TASK TO COMPLETE:
From the first line to the last, return the data exactly, with no pictures.

RECORDS:
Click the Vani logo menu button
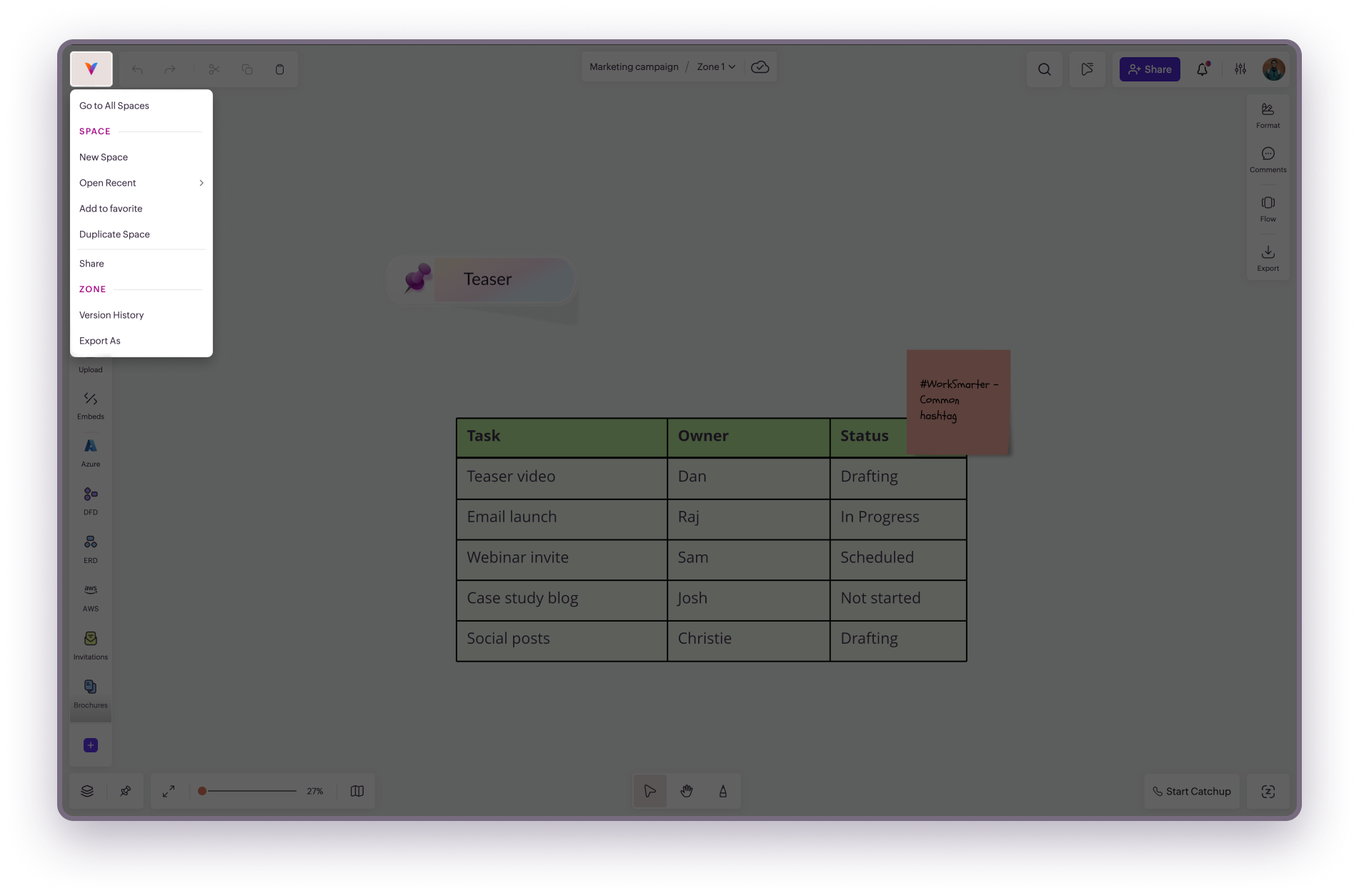[91, 69]
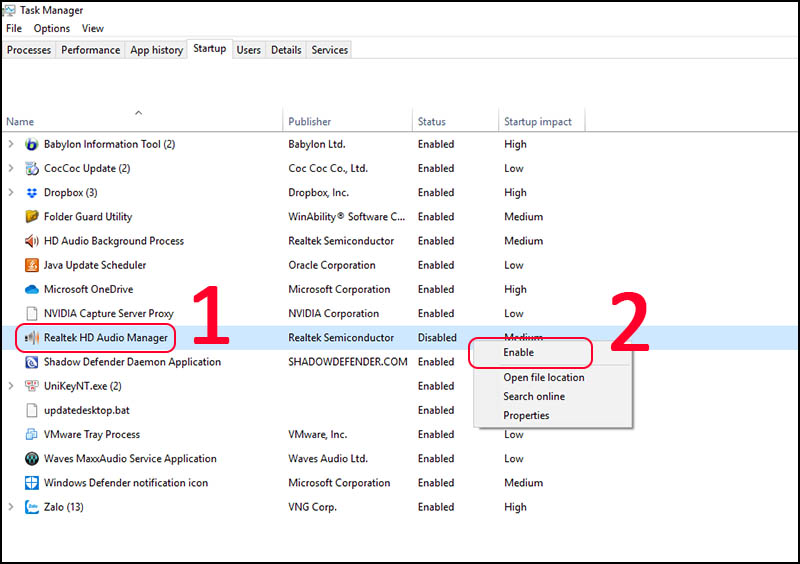Expand the CocCoc Update entry
Image resolution: width=800 pixels, height=564 pixels.
(x=11, y=168)
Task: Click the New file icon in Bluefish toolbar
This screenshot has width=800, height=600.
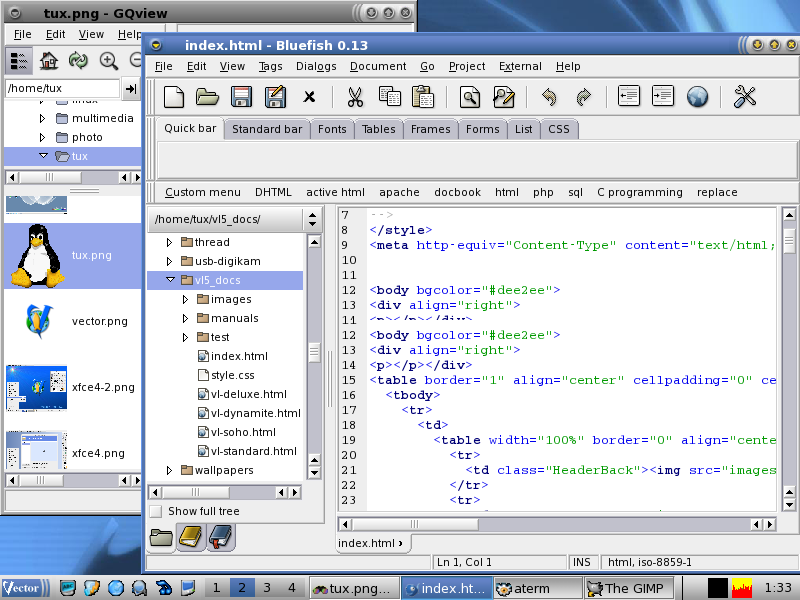Action: 174,97
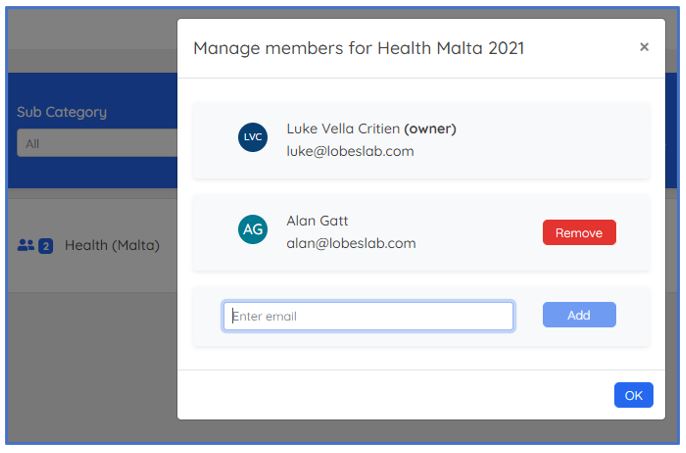The image size is (686, 453).
Task: Click the AG avatar icon
Action: (x=253, y=230)
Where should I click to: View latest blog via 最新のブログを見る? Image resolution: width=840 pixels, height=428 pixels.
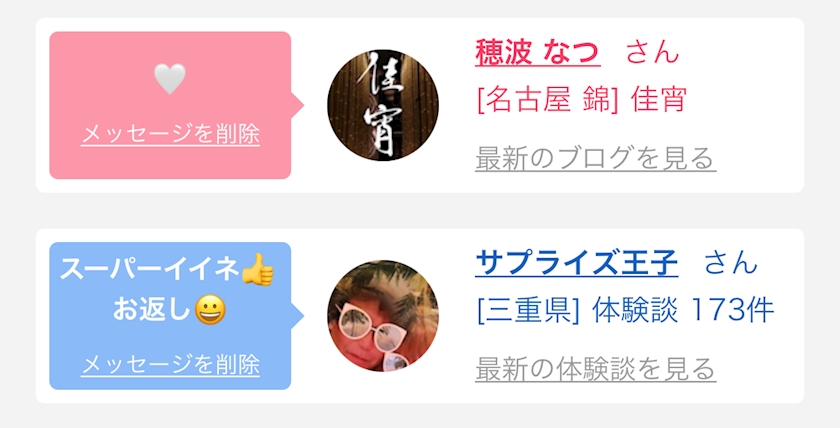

ANSWER SECTION:
Click the Vani logo menu button
[91, 69]
Expand the CocCoc Update entry
Image resolution: width=800 pixels, height=564 pixels.
(x=11, y=168)
Task: Click the New file icon in Bluefish toolbar
This screenshot has width=800, height=600.
Action: 174,97
The image size is (686, 453).
Task: Click the AG avatar icon
Action: (x=253, y=230)
Where should I click to: View latest blog via 最新のブログを見る? Image resolution: width=840 pixels, height=428 pixels.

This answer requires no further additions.